- **Records to process**
╔══

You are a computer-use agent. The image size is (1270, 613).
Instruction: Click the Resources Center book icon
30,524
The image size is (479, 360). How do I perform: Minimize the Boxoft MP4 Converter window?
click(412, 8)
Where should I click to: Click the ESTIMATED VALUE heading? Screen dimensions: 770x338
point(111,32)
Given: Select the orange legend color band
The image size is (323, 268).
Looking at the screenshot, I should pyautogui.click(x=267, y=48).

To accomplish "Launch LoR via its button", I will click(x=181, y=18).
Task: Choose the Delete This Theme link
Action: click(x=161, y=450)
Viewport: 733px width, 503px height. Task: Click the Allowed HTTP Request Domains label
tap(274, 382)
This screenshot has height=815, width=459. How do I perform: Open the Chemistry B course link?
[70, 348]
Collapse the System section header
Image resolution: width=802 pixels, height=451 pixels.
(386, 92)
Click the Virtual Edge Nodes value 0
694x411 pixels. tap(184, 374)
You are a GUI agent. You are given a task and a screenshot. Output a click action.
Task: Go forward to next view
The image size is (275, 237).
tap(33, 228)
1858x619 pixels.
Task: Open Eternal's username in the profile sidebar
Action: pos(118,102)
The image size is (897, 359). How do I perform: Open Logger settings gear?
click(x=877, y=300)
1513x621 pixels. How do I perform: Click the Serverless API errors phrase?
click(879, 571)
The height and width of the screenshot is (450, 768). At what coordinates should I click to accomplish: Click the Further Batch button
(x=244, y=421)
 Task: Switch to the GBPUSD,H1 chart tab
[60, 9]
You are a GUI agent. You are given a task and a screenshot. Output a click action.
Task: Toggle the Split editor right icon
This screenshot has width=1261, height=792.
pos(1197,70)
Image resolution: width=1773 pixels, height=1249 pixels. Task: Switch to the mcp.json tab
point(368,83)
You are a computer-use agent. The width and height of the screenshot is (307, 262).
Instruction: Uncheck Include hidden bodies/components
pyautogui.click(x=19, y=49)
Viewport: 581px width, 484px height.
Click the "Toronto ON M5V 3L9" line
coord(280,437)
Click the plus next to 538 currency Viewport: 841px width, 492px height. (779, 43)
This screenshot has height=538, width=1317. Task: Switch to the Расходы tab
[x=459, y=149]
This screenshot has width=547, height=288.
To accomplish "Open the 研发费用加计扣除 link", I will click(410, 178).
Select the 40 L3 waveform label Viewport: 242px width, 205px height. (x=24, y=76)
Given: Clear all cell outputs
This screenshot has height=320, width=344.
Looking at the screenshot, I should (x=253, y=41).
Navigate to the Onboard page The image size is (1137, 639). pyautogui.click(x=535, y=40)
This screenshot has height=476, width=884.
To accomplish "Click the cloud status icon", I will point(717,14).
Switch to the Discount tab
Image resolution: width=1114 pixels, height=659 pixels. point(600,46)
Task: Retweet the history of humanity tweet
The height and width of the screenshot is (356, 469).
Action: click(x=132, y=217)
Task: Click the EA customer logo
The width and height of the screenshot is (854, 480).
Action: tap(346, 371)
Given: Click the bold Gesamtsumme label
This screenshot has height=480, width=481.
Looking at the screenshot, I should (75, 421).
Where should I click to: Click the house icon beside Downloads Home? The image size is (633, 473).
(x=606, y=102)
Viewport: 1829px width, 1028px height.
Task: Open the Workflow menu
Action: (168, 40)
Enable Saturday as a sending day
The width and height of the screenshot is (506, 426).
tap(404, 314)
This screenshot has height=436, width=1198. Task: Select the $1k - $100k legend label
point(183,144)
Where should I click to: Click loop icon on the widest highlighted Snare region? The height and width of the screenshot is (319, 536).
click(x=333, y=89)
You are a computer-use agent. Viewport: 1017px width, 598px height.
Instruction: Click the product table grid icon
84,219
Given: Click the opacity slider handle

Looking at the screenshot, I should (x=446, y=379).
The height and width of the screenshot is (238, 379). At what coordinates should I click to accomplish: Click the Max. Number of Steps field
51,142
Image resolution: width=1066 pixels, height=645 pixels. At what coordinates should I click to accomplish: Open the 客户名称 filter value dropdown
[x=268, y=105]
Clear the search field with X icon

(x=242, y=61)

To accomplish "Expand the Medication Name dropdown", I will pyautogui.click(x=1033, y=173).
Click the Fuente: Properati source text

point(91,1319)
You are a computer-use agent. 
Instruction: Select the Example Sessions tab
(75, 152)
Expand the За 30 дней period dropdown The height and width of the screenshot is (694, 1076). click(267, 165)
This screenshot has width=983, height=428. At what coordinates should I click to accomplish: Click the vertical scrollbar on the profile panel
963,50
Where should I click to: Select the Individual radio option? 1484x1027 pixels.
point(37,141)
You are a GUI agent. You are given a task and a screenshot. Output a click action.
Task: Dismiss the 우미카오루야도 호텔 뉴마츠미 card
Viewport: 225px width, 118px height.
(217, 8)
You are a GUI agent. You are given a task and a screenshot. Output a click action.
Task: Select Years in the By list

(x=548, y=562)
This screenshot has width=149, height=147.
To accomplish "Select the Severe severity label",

╚══

- **Instructions for the task**
Reproduce the listing word for word, from the start through the line containing "694x411 pixels. tap(184, 374)", both ends included.

- **The completed task**
You are a computer-use agent. The image size is (1270, 613).
Instruction: Click the Resources Center book icon
30,524
The image size is (479, 360). How do I perform: Minimize the Boxoft MP4 Converter window?
click(412, 8)
Where should I click to: Click the ESTIMATED VALUE heading? Screen dimensions: 770x338
point(111,32)
Given: Select the orange legend color band
The image size is (323, 268).
Looking at the screenshot, I should pyautogui.click(x=267, y=48).

To accomplish "Launch LoR via its button", I will click(x=181, y=18).
Task: Choose the Delete This Theme link
Action: click(x=161, y=450)
Viewport: 733px width, 503px height. Task: Click the Allowed HTTP Request Domains label
tap(274, 382)
This screenshot has height=815, width=459. How do I perform: Open the Chemistry B course link?
[70, 348]
Collapse the System section header
Image resolution: width=802 pixels, height=451 pixels.
(386, 92)
Click the Virtual Edge Nodes value 0
694x411 pixels. tap(184, 374)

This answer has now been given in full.